La familia

Son las 7 de la mañana. Aunque la cama es muy cómoda y vuestra abuela duerme plácidamente, yo no tengo sueño. Decido levantarme

Desde la terraza de nuestro apartamento de Benidorm veo desperezarse el sol sobre el mar tranquilo. La ciudad duerme. Todo es sosiego, nadie deambula por la calle, sólo una gaviota rompe el silencio con sus graznidos, intentando penetrar en la terraza a través de los cristales impolutos.

Estamos, queridos nietos, en el Jueves Santo del año 2023, el día del amor fraterno, «amaos los unos a los otros, como Yo os he amado». Hay que procurar cumplir este mandato de Jesús como si se dirigiera personalmente a cada uno de nosotros.

Este año, estamos pasando estos días de descanso «cada mochuelo en un olivo distinto»: La yaya se ha quedado en su Madrid del alma, disfrutando de su aburrimiento habitual. Los abuelos se han desplazado al Levante a guardar debidamente su casita de Benidorm, mientras esperan a tía Irene, tomando el sol en la playa. Deseosos estamos de disfrutar, los tres juntos, de estos días de vacaciones tan merecidos, sobre todo, por tía Irene que ha trabajado en su clínica hasta el miércoles. Simón y los papás están tranquilos, espero, en la sierra de Madrid, en nuestra casa de Colmenarejo, haciendo «caminatas» al embalse en bici y a veces con Rita. Simón, de vez en cuando, mata el tiempo metiendo golazos a su «papi» con la pierna mala incluso. Y Quique y familia, en el pirineo aragonés, disfrutando de la compañía de sus amigos maños. ¡Cada mochuelo, en olivares distintos!

Lo fundamental de la familia no es estar todos «juntitos» como las cerezas en una cesta.

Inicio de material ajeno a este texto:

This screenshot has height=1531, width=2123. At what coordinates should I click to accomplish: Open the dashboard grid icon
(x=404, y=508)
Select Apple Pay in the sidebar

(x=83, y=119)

Si bien es cierto que el roce hace el cariño, que crea familia, lo importante es echarnos de menos, sentirnos cercanos en la lejanía, estar «ahí» siempre que nos necesitemos, sin necesidad de pedir «auxilio», descubriendo a través del amor las necesidades, las ausencias del otro.

Mis queridos Diego, Myriam, Dácil y Simón, si algún día os sentís solos, acudid a la familia; la familia es nuestra mejor amiga, la más fiel, la más desinteresada, la que nunca nos abandona, la que mejor nos comprende, la que más y mejor nos debiera conocer, la que a veces nos regaña…

Dentro de unos días nos reencontraremos en Madrid, si Dios quiere, y seguro que extrañaremos a los ausentes, pero sabiendo que los lazos cruzan los mares, las distancias, y consiguen mantener unida a la familia.

Un beso fuerte, queridos nietos. Un beso enorme, querida familia.